Friday, January 10, 2020

The Socialist Party: Sticking to Principles

There are some men and women who accept socialist ideas but who rejected the position of the Socialist Party. They do so for reasons that seem to them convincing. They agree upon the fundamentals and the need for social change, that there must be a majority for socialism politically organised to gain democratic control of the machinery of government, taking it out of the hands of the capitalists.

However when faced with the reality of the millions of men and women, ignorant of socialist principles, faced with the immediate problems of getting a living, supporting the pro-capitalist parties, bedazzled by nationalism and patriotism, awed by the power and privileges of the rich, they despaired at turning their fellow-workers into a political party for socialism. They sought an alternative quicker way and chose to ease the hardships of the poor and improve capitalism to gain the gratitude of the people who would turn be more readily receptive to socialism.

They said to us in the Socialist Party: “You mean well and your case is logical, but logic is not enough. The slow, hard progress on the direct, uphill road to socialism is theoretically right, but impossible in practice. People being what they are we must leave the straight road and come back later on.”

Those well-meaning, good-intentioned one-time socialists  re-planned and revised their political platforms. While retaining the socialist ideal they placed it as a far-off objective and instead concentrated on the immediate day-to-day bread and butter practical issues, like minimum wages, protecting the Welfare State. Naturally this takes up a lot of energy permitting less time for advocating socialism. It also meant being side-tracked from the socialist path and making opportunist alliances with pro-capitalists but only for a time, they said. The working class freed from the worry and misery of the extremes of capitalism would express interest in further social evolution and prove that the reformist way was the better way. 

We have had over a century now to evaluate that strategy and examine it under the light of experience.The promised reforms we have in profusion, though without weakening capitalism. The Labour Party is now wholly absorbed in task to win still further reforms, many of them the same ones that they promised to introduce quickly at the beginning. If the aim was to keep capitalism goingand to dissuade working people from demanding socialism, it has worked out very well. But some supporters of the Labour Party genuinely aim at socialismand the once attractive appeal of social reform has led only into the muddled mess of capitalist politics and now they are hopelessly bogged down in it. They have forgotten all about the road to socialism and the objective of putting an end to capitalism.  

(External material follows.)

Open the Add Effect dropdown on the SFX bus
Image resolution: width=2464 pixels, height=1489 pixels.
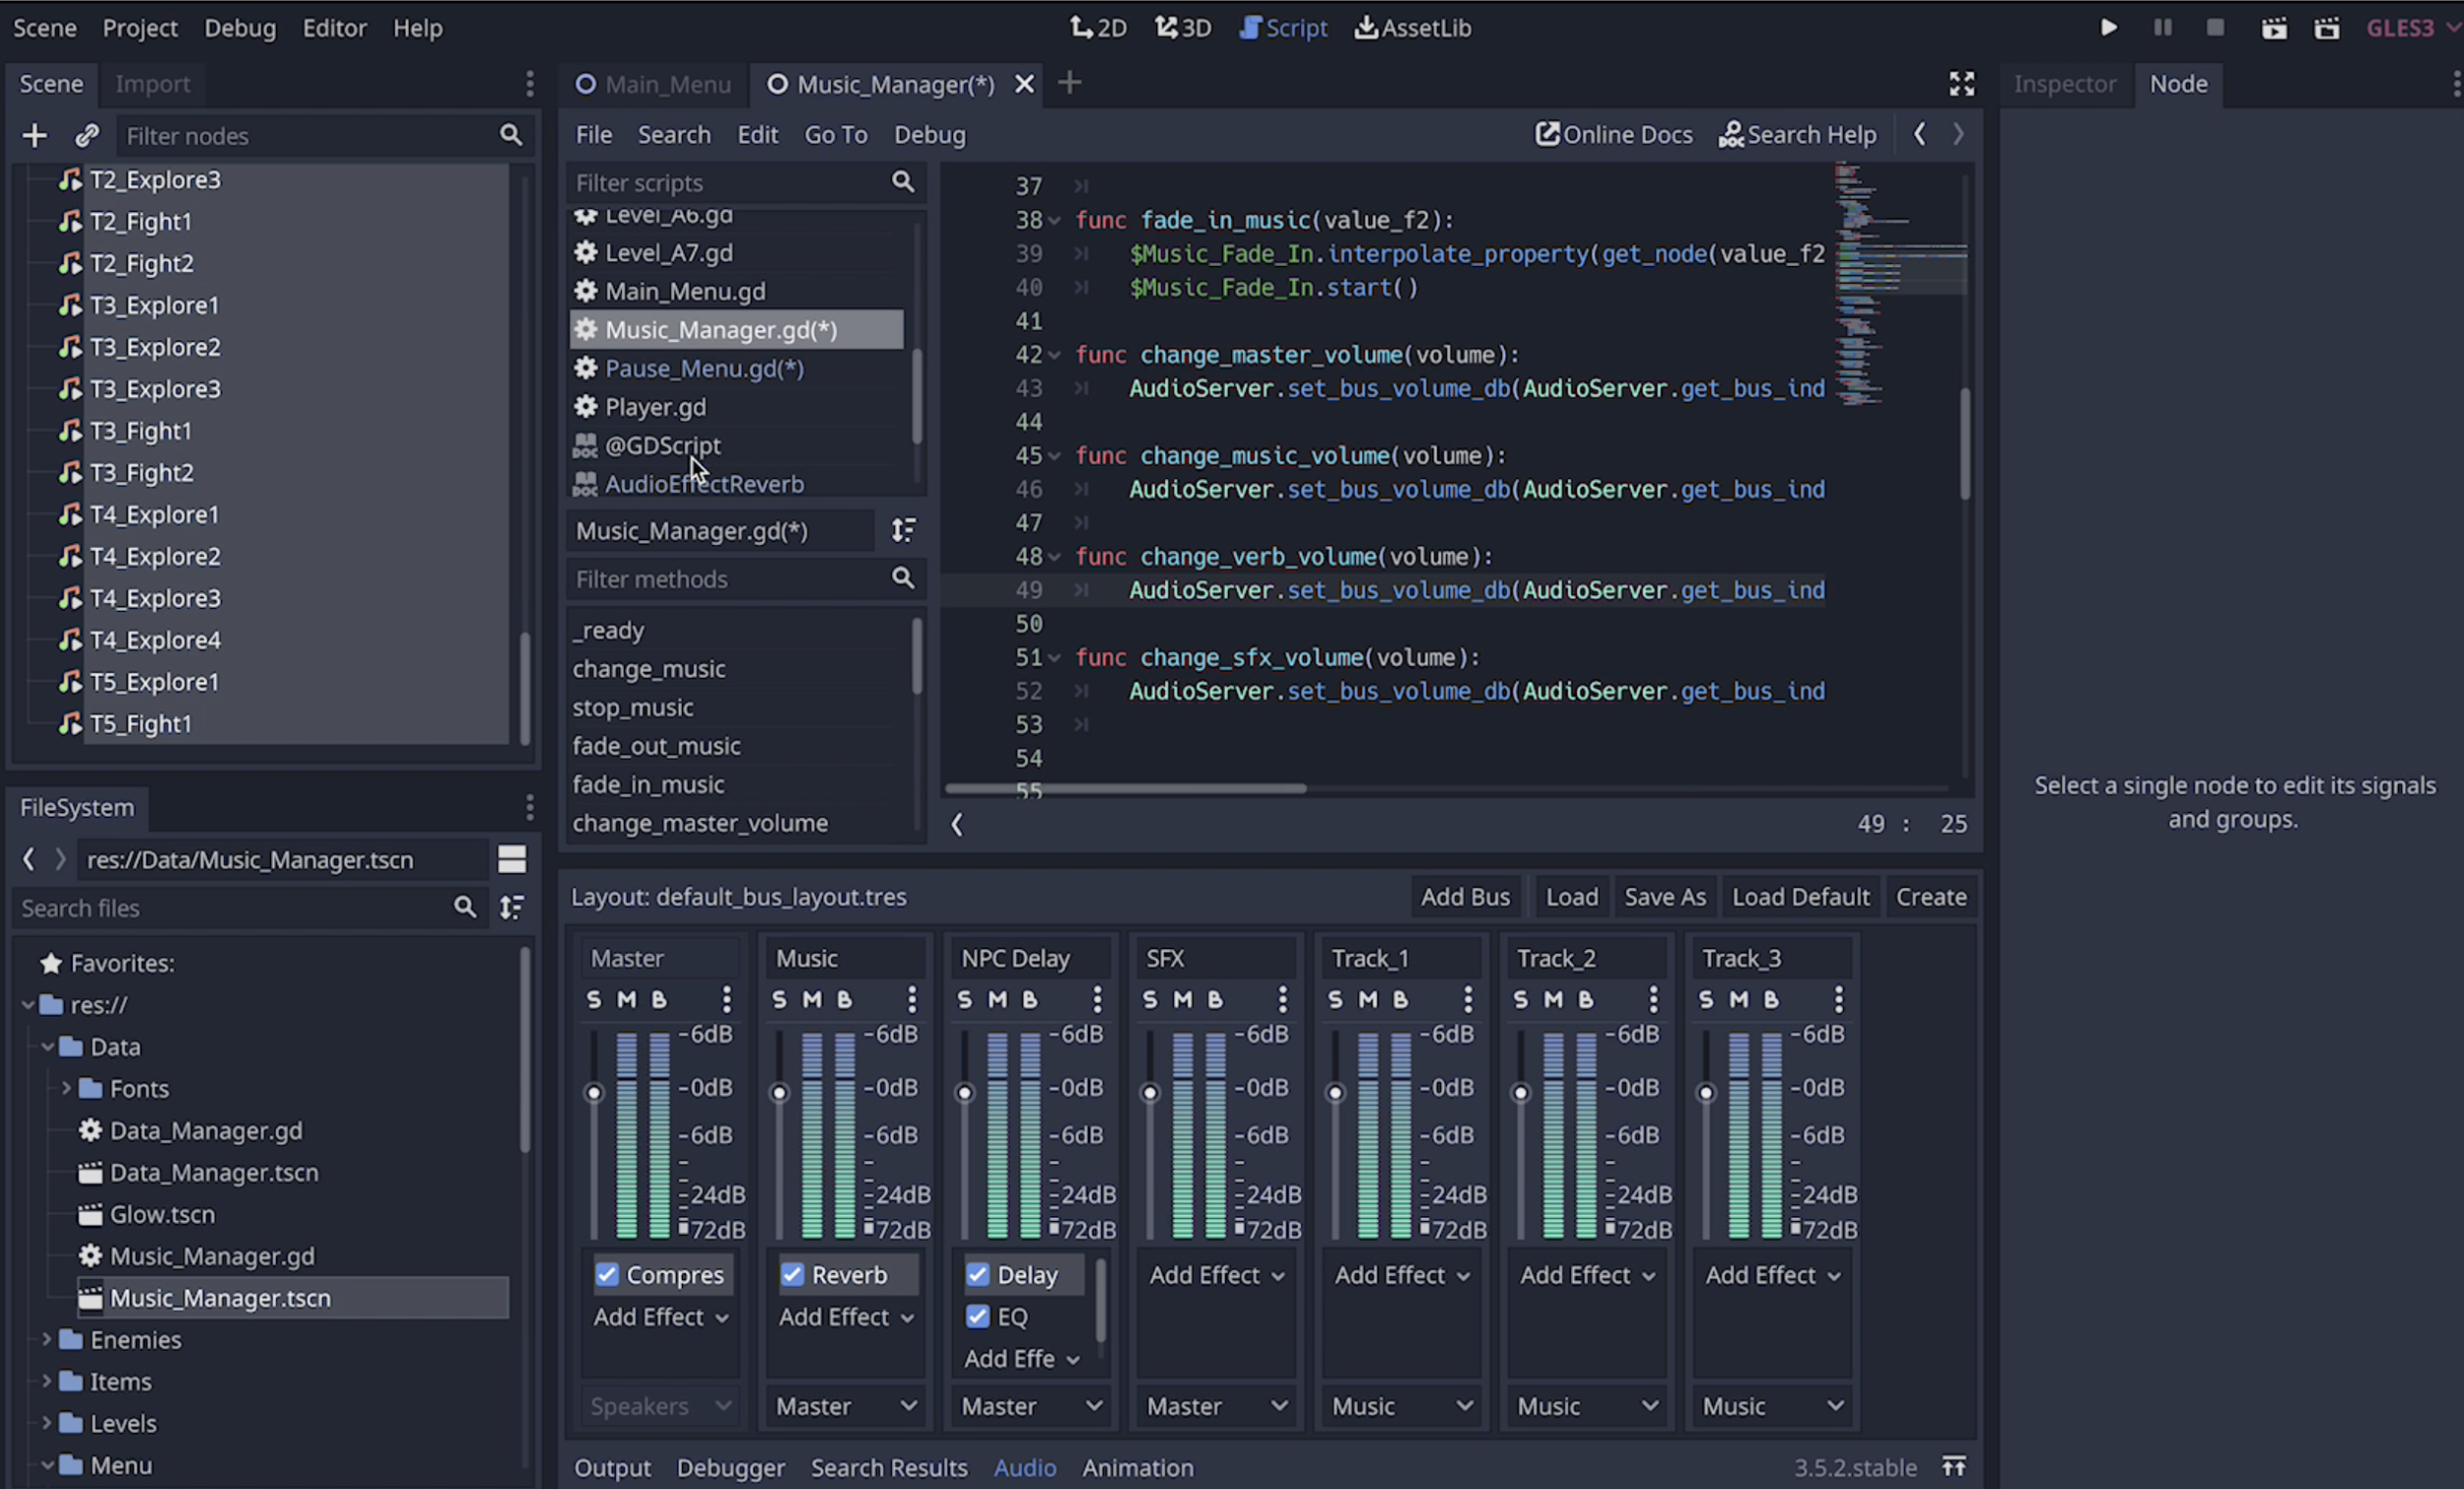1216,1274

Now the Labour Party is back where it started, looking for another cure for the social ills within capitalism. Reformism has not brought us any nearer to socialism  and it has exhausted whatever socialist interest there was originally in the minds of those who joined the Labour Party to reach a socialist society. So much so that the politicians inside the Labour Party have re-defined what their forebearers believed what socialism meant.

If all the energy devoted to chasing after reforms had been used instead to build up the socialist movement then the propertied class would have rushed forward all manner and shape of reforms in the hope, though a vain one, of buying it off.